貧乏ゆすりじゃなくて貴方から出る殺気に身体が反応しているだけなんです!って言いたい。怖すぎてそんな長いセリフ絶対言えないけど。…無言だ。もう耐えられない。なんでもいい、話そう。

「ユッユズは元気ですか?」

「…」

ガン無視。まじか。まじで?

「あっほらっユズよく体調崩したり、心配っていうか。ほらまた無理したのかなって!」

「…」

まじで?まだ無視?

「ユッユズ修学旅行ではすっすごい楽しそうにしていたんですけど!どうしちゃったのかなっ…」

また殺気だ。思わず喋るのをやめてしまった。今までの思い出が蘇っては消えていく。これが走馬灯というやつか。

「…あのさ、君誰?」

君誰?君誰って今言った?えっ貴方もよく知ってる真倉シュウですけど。えっ?

「…真倉シュウです」

「馬鹿にしてんの?」

いやお前が馬鹿にしてんだろが!なんなんだよ!

「えっと…もう少し分かりやすく教えていただけると助かるんですか…」

よく言えた!よく言えたよ!俺!声震えてたけど!

「…ずっと生まれてから戸間にいた?」

「昔は夏休みだけで…母親が…死んだ後は戸間にいます」

「昔、地震起きる前。いた?」

まじでなんなんだいったい。そんなん調べたらいくらでも…。

「いました…」

「…」

また空気が重くなる。もしかして俺たちの思い出のこと知ってんのか?なぁユズお前がレイさんに?

「…ユズの監視役なんでしょ」

「監視…」

監視って毎日ユズにあった事をかけとかいう特別協力要請の事だよな。監視?まぁ監視か。

「答えて」

「ハイ」

「特別協力要請とか出たの?」

「…ハイ」

絶対他の人には漏らすなって言われてたけど…命には変えられない。

「なんで君なの?他にもっといたよね?」

今度は俺が答えられなくなる。なんでと言われましても。俺が聞きたいよ。

「…分からない、です」

本当に分からない。シグレもユズも。なんで今更ユズとして俺の前に現れたのかも。

「…ユズやユリが…時々寝言で名前、呼んでる」

「…」

「シュウとカンナって名前」

「…」

なんで、なんで今更。

「涙。拭いて」

「すみません…」

「やっぱそうなんだ」

「すみません…」

やっぱり。やっぱり、シグレはユズだった。生きていてくれた。覚えていて、くれていたんだ。

「男の涙なんて見たくないんだけど」

「すみません…」

さっきからすみませんしか言えてないし涙が止まらない。聞きたい事は山ほどあったはずなのに今は何も思いつかない。よかった。生きていてくれた。

「紅茶。おかわりいる?」

「…ハイ」

よかった。よかった。本当によかった。涙が次から次に溢れてなかなか止まらなかった。その間、レイさんは黙って静かに紅茶を飲んでいた。

「…涙止まったね」

「ハイ…」

油断するとまたすぐ出てくるから、必死だ。

「…昔のユズはどんな子だった?」

「今と…変わんないです。元気で明るくて自惚れ屋でうるさくて妹が大好き、でした」

「だから男の涙なんて汚いだけだから」

「すみません…」

レイさんも少しだけ目が潤んでいる。

「…どこまで知ってるの?」

「何も…何も知らないんです」

何も知らない。地震が起きてシグレ達は消えて。今になって俺の前にユズとして現れた。凄いお金持ちになって、貴方みたいな許嫁もいるユズとして。

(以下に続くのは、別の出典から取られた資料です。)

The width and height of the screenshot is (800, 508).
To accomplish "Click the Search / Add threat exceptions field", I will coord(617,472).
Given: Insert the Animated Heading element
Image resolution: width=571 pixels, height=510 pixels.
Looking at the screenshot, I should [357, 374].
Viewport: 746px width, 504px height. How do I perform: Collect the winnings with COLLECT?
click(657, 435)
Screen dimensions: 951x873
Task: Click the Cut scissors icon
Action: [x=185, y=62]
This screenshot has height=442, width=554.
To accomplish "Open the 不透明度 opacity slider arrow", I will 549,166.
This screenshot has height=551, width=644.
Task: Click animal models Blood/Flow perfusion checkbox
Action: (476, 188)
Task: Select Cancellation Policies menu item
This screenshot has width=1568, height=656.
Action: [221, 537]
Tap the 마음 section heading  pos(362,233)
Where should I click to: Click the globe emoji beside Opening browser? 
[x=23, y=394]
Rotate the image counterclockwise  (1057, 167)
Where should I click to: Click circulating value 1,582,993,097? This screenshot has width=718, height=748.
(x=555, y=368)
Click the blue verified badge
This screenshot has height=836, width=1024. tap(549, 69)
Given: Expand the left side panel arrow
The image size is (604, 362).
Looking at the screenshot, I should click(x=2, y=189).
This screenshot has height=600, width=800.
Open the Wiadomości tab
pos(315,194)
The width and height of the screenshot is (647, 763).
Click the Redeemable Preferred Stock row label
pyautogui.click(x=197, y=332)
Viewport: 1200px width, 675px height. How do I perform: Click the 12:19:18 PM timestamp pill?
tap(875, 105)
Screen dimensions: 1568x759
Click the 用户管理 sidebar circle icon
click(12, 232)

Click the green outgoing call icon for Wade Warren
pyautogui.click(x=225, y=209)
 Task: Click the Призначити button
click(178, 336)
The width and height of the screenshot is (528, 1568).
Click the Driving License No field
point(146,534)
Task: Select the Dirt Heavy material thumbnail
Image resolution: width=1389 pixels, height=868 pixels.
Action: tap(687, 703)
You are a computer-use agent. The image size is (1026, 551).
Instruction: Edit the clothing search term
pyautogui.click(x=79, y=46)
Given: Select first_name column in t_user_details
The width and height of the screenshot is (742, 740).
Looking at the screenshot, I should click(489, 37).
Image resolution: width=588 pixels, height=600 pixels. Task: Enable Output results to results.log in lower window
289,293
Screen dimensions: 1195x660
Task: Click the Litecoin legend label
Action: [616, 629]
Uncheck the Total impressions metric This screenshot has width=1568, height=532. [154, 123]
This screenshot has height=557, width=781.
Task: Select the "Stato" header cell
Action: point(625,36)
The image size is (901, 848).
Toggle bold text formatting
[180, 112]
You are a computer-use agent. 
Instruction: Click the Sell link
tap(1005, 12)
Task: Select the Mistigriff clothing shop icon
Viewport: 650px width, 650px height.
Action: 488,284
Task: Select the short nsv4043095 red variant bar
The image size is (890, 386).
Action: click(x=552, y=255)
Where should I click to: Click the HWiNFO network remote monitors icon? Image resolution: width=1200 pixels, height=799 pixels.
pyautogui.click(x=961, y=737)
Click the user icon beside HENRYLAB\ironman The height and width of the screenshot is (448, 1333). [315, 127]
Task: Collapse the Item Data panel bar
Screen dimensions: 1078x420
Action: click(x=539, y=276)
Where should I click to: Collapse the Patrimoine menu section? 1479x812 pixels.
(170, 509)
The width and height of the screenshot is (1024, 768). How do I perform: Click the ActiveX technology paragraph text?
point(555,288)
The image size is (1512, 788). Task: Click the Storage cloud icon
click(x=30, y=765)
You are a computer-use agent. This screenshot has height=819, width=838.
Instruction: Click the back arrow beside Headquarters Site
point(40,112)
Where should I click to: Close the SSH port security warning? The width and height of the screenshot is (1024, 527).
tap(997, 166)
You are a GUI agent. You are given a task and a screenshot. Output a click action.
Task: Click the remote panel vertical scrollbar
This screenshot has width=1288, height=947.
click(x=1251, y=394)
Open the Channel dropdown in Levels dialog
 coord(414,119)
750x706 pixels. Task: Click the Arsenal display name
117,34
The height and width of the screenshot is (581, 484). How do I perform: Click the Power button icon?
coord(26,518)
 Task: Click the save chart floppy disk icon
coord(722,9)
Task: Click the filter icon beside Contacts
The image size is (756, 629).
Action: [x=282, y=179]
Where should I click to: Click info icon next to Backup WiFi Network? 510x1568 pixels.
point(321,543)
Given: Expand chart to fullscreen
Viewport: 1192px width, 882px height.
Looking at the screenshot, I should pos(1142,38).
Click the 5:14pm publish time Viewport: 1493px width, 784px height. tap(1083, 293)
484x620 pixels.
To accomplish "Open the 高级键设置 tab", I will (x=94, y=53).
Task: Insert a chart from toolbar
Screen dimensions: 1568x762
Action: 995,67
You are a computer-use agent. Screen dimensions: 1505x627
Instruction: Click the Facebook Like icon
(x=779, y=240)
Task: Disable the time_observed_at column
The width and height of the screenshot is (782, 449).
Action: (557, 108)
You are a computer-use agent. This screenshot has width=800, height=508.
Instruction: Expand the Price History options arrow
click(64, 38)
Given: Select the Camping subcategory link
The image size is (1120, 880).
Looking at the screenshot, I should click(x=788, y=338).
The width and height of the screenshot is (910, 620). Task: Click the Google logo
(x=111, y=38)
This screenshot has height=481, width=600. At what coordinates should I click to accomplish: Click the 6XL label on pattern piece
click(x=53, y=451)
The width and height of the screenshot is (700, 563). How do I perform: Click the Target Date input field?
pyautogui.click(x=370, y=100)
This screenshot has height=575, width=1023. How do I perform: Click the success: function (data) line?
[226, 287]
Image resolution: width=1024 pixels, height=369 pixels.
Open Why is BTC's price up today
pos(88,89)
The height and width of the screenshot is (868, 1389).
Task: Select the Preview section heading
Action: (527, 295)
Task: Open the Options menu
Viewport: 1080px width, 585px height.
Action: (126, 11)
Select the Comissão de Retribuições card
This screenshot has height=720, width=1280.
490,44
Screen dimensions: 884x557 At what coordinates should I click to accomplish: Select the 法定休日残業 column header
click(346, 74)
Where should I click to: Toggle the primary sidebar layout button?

「…ユズ達に何があったんですか?なんで名前違うんですか?なんで今更…戻ってきたんですか?」

「教えない」

「なんで…ユズ達のおばあちゃんは?ユリは元気なんですよね?ご両親は…亡くなったんですか?」

「…おばあちゃんじゃない、赤の他人」

「どうゆう事…ですか?」

「教えない」

「シグレはなんで…ユズなんですか?名前変える必要…ありました?」

最初からシグレとして現れてくれたらもっと、もっと大事にした。ハグして泣いて今までのこと全部聞きまくって、怒って喧嘩して仲直りして。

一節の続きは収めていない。